Difference between adjacent array elements should not exceed 1, that is, arr[i] – arr[i-1] ≤ 1 for all 1 ≤ i < N.
The permissible operations are as follows:
Rearrange the elements in any way.
Reduce any element to any number ≥ 1.
The task is to find the maximum possible value that can be placed at the last index of the array.
Examples:
Input: arr[] = {3, 1, 3, 4}
Output: 4
Explanation:
Subtracting 1 from the first element modifies the array to {2, 1, 3, 4}.
Swapping the first two elements modifes the array to {1, 2, 3, 4}.
Therefore, maximum value placed at the last index is 4.

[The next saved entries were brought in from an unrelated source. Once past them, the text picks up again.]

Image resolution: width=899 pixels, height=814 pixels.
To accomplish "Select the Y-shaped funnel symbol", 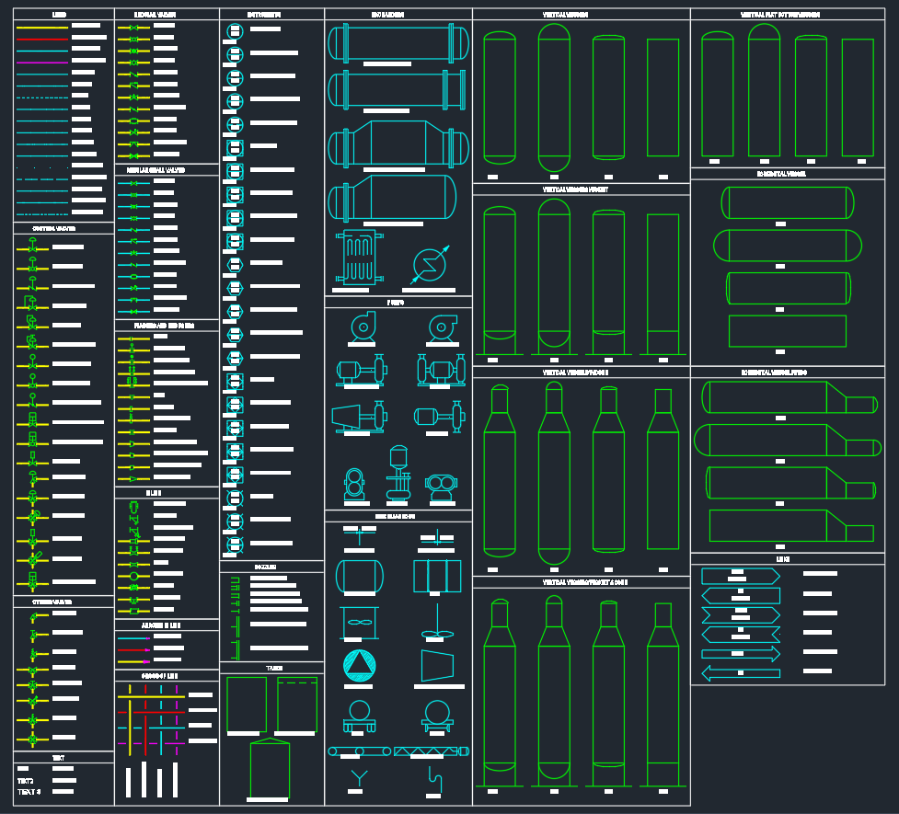I will [358, 780].
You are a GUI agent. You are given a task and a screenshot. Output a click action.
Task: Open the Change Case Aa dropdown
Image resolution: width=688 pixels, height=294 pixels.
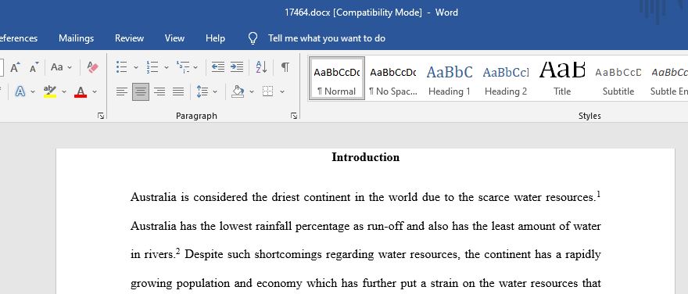click(61, 67)

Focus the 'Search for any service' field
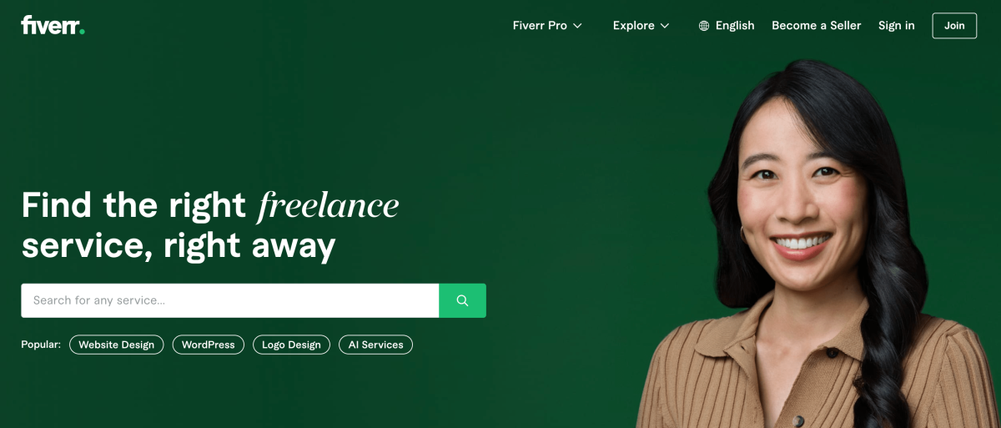pos(229,300)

Input: arr[] = {1, 1, 1, 1}
Output: 1
Approach:
To solve the given problem, sort the given array and balance it according to the given condition starting from left towards right. Follow the below steps to solve the problem:
Sort the array in ascending order.
If the first element is not 1, make it 1.
Traverse the array over the indices [1, N – 1) and check if every adjacent element has a difference of ≤ 1.
If not, decrement the value till the difference becomes ≤ 1.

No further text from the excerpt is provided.